The concentration in English offers students the opportunity to critically and creatively examine literature; artistic expression; cultural, social, and rhetorical analyses; and a wide array of reading and writing practices. Students begin their studies with survey courses that introduce UH West Oahu’s four emphasis fields: literary studies, creative writing, rhetoric and composition, and cultural studies. After exploring a range of disciplinary approaches, upper-level students then move on to develop disciplinary depth in emphasis field(s) of their choice, selecting from a range of coursework influenced by cultural and rhetorical theory; drama and film studies; media theory; language and composition studies; literary criticism; and writing workshops. Finally, students apply this knowledge in culminating senior seminars or practica that engage the English studies emphases of their choice from original, critical, and transdisciplinary perspectives.
Careers and Earning Potential
A general Humanities degree helps students develop certain habits of mind that prepare them to enter and succeed in a wide range of careers and professions. Humanities graduates demonstrate higher and more nuanced levels of critical thinking, language proficiency, and communication skills. They are often able to more successfully view and solve complex problems in nuanced, informed, and holistic ways; they see the benefits and inherent opportunities in diversity of perspective and culture; they thrive in international and transnational settings; and they use these habits of mind to build successful and financially lucrative careers while also becoming contributing citizens, workers, and global community members.
By extension, English majors and graduates are therefore well prepared for entry into a variety of career fields including management, human resources, media and journalism, publishing, teaching (middle or secondary), academic careers, advertising and marketing, and non profit organizations (see expanded career list below).
- Search Engine Marketing, Direct Response Copywriting, Digital Copywriter, B2B Content Marketing, News Reporter, Technical Writer, Journalism, Public Relations, Corporate Blogger
- Editor, Freelance Editor, Publishing
- Non-Profit Communication Departments, Grant and Proposal Writer, Corporate Communications Manager/Director, In-house Marketing Department
- Print or Online Writer; Advertising Creative, Event Planner, Television, radio, Hollywood writer, Boutique Agency
Nonacademic research careers
- Marketing Researcher, Policy Analyst, Sales, Search Engine Optimization, Lobbyist, eCommerce Analyst
- Social Media Manager, Brand Strategist, Brand Manager
For more information and details about these careers paths please view: “35 Awesome Jobs for English Majors;” “100 Careers for English Majors: They Do Exist (Really!);” “Best-paying jobs for English majors;” “What can I do with an English Degree.”
Furthermore, contrary to some rumors, employment rates and earning potential for graduates with English degrees remain high.

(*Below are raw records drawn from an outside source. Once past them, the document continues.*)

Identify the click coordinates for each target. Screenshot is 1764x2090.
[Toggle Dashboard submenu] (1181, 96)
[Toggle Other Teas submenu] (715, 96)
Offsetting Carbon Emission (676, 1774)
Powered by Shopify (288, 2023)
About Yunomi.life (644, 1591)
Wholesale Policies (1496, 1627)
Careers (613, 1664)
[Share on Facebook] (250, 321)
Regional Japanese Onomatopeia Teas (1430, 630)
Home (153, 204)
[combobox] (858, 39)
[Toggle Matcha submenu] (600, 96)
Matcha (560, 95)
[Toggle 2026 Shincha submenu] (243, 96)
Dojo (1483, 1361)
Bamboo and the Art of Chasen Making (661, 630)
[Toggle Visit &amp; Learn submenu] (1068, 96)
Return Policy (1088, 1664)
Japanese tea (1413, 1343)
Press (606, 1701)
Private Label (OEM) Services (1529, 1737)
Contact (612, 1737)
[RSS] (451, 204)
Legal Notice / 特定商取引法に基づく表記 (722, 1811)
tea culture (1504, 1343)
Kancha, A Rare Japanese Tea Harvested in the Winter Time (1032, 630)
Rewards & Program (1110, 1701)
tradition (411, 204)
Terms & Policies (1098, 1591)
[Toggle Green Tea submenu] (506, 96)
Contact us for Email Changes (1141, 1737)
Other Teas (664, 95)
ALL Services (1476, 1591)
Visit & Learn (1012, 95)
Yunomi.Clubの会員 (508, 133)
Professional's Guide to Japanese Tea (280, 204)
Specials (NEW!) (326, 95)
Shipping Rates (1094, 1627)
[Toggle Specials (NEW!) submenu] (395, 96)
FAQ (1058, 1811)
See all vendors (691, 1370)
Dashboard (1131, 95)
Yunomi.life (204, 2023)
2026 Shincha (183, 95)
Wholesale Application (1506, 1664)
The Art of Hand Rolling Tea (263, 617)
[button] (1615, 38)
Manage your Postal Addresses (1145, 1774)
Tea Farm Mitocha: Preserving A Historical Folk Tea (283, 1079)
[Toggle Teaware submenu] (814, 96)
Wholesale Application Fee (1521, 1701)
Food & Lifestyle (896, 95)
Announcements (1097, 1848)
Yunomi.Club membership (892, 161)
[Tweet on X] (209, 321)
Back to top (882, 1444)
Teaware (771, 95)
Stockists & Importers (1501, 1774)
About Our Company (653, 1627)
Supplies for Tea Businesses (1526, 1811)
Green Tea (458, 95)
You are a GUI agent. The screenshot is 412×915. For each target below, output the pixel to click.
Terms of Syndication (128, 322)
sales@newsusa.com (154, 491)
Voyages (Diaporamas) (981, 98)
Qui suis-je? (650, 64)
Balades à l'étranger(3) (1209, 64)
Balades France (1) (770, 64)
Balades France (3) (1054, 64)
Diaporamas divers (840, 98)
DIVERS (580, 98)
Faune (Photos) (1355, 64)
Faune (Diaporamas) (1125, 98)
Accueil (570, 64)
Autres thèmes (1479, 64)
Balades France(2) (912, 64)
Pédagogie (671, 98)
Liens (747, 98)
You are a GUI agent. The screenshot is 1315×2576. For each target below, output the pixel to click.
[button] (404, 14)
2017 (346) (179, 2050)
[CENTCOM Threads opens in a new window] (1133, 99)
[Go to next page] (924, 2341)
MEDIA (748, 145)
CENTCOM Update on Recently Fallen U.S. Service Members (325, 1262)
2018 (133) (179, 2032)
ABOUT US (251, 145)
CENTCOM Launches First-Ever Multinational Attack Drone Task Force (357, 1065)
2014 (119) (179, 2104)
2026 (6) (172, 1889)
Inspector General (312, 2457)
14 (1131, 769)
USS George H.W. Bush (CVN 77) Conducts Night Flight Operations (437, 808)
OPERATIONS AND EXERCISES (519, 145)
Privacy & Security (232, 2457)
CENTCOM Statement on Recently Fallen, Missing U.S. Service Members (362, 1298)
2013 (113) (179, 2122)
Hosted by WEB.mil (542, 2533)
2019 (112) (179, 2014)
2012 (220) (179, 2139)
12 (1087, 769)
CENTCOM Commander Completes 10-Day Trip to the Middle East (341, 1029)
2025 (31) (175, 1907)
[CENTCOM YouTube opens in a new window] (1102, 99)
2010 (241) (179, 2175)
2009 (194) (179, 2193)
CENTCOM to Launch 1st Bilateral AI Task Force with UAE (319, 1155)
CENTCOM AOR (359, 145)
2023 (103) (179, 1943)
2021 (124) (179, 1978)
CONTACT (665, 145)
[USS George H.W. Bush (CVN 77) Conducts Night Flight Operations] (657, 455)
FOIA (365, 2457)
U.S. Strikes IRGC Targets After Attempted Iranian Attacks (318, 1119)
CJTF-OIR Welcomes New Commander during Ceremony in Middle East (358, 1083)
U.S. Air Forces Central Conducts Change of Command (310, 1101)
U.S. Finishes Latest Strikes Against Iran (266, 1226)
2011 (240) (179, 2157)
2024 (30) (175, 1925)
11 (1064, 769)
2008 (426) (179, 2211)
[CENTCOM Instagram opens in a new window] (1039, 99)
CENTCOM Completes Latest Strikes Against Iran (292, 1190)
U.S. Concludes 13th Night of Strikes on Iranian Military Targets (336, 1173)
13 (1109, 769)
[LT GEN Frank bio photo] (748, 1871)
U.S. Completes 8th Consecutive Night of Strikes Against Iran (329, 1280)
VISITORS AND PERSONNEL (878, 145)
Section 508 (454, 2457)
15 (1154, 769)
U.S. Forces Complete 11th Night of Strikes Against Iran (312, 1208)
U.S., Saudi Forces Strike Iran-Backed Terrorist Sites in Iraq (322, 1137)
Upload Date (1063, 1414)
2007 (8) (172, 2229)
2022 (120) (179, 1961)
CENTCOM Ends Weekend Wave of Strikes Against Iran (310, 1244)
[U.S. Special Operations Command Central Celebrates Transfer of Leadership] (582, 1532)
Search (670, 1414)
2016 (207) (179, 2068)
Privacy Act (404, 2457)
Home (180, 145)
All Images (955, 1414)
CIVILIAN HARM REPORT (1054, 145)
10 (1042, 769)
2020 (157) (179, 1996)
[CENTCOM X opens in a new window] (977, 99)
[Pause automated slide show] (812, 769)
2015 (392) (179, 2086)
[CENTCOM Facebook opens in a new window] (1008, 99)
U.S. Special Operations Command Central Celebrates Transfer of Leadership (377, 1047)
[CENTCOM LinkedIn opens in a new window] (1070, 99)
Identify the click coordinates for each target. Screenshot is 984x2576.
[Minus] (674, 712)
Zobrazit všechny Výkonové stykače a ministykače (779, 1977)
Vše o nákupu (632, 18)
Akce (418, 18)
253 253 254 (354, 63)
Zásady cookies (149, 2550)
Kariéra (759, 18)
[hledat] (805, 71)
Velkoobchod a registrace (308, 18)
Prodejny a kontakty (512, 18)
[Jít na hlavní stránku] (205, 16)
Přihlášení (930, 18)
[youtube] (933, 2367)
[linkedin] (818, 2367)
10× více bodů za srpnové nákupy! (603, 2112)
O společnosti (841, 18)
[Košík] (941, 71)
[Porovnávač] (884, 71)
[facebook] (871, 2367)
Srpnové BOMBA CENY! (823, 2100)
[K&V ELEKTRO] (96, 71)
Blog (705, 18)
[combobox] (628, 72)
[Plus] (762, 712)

Fresh-out-of-college employment rates for English graduates are in line with the average employment rate for all graduates, and even outperform some STEM majors, like Biology. (“First Destinations for the College Class of 2014”) Finally, a major study produced by the Georgetown University Center on Education and the Workforce found the median income for English majors with a bachelor’s was $48,000, and the National Association of Colleges and Employers, reported that English Language and Literature graduates report an average starting salary of $36,072 with a mid-career salary of $63,414.
Overall, a 2013 study by the Association of American Colleges & Universities found that the skills most employers desire are “critical thinking,” “the ability to analyze and solve complex problems,” “the ability to communicate effectively orally and in writing,” “the ability to locate, organize, and evaluate information from multiple sources,” and “the ability to innovate and be creative.” These are all skills and practices emphasized throughout UHWO’s English curricula.
The English concentration currently has a number of emerging and growing clubs and special interest groups including a branch of the national honors organization Sigma Tau Delta, a creative writing club, and a Writing Fellow cohort connected to the campus’ Noʻeau Center tutoring services. Overall, these clubs and organizations promote arts, culture, and writing within the context of the campus and the community at large. They offer wonderful venues for an increased understanding of the study of Humanities; provide opportunities to meet and learn from fellow students; and foster a sense of cohesion among UH West O‘ahu faculty and students.